**Exercise instructions:** Give the records below again exactly, and exclude each picture.

☆ ☆ ☆ ☆ ☆

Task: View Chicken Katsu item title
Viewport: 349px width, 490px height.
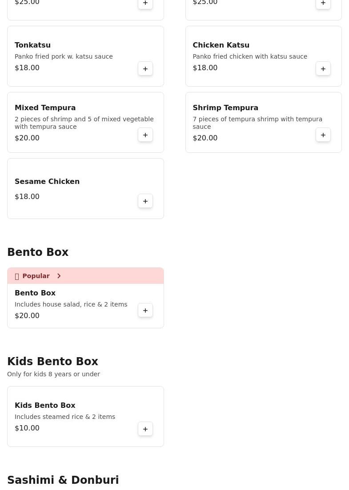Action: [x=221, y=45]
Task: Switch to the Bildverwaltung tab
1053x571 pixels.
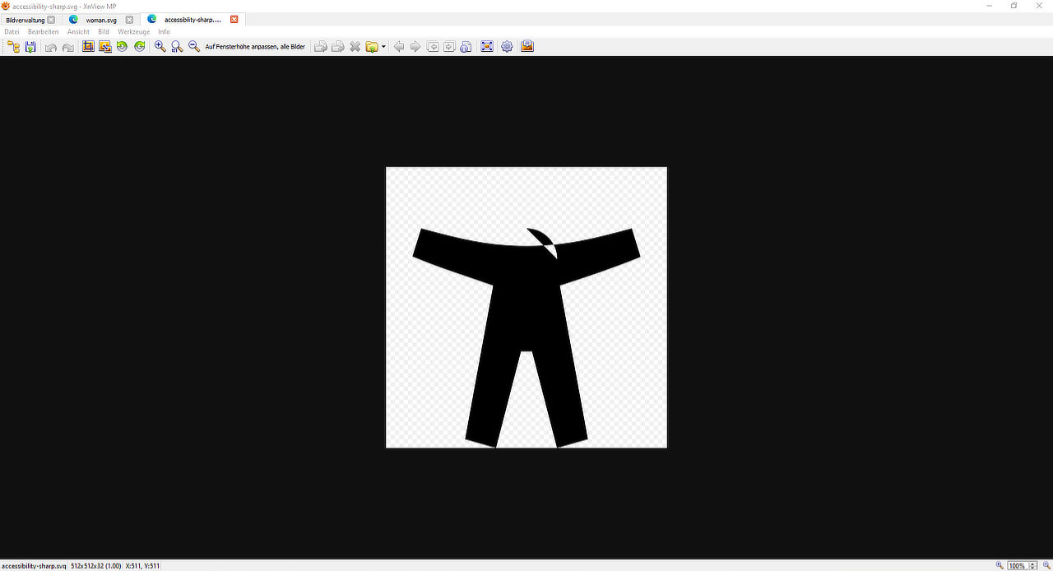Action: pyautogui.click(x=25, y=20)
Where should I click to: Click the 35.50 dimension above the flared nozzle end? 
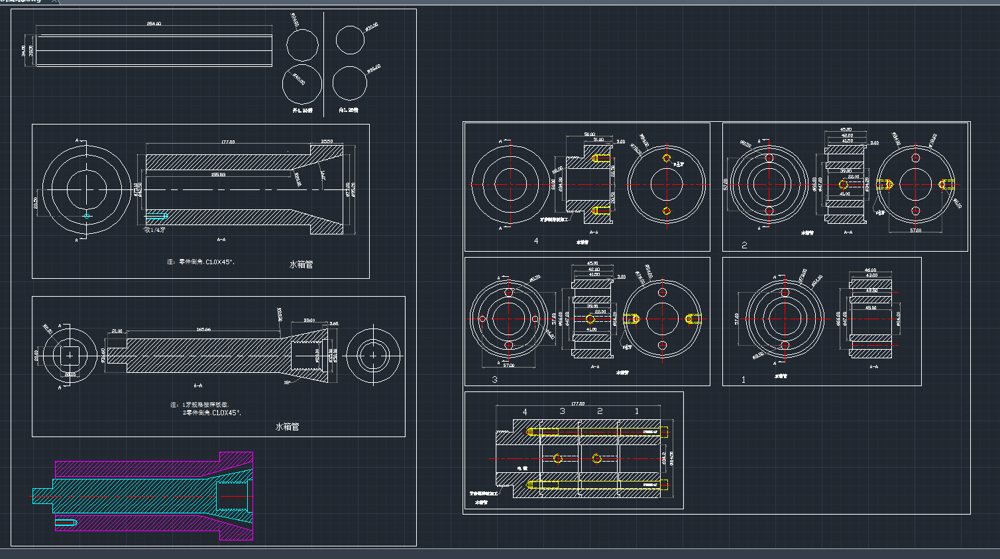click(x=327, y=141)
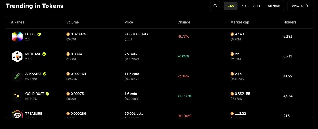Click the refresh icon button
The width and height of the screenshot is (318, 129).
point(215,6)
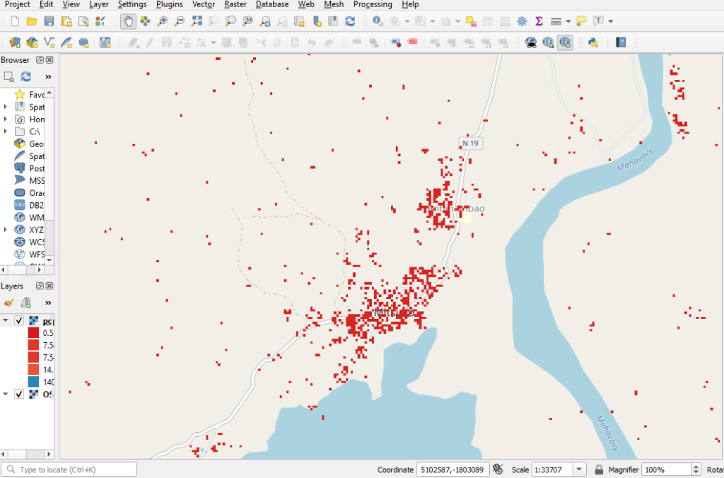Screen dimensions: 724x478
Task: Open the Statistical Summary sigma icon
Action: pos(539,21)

☆ ☆ ☆ ☆ ☆

**Task answer:**
Task: View Chicken Katsu item title
Viewport: 349px width, 490px height.
Action: [x=221, y=45]
Task: Switch to the Bildverwaltung tab
1053x571 pixels.
Action: pyautogui.click(x=25, y=20)
Where should I click to: Click the 35.50 dimension above the flared nozzle end? 
click(x=327, y=141)
Click the refresh icon button
The width and height of the screenshot is (318, 129).
point(215,6)
Screen dimensions: 724x478
Task: Open the Statistical Summary sigma icon
Action: pos(539,21)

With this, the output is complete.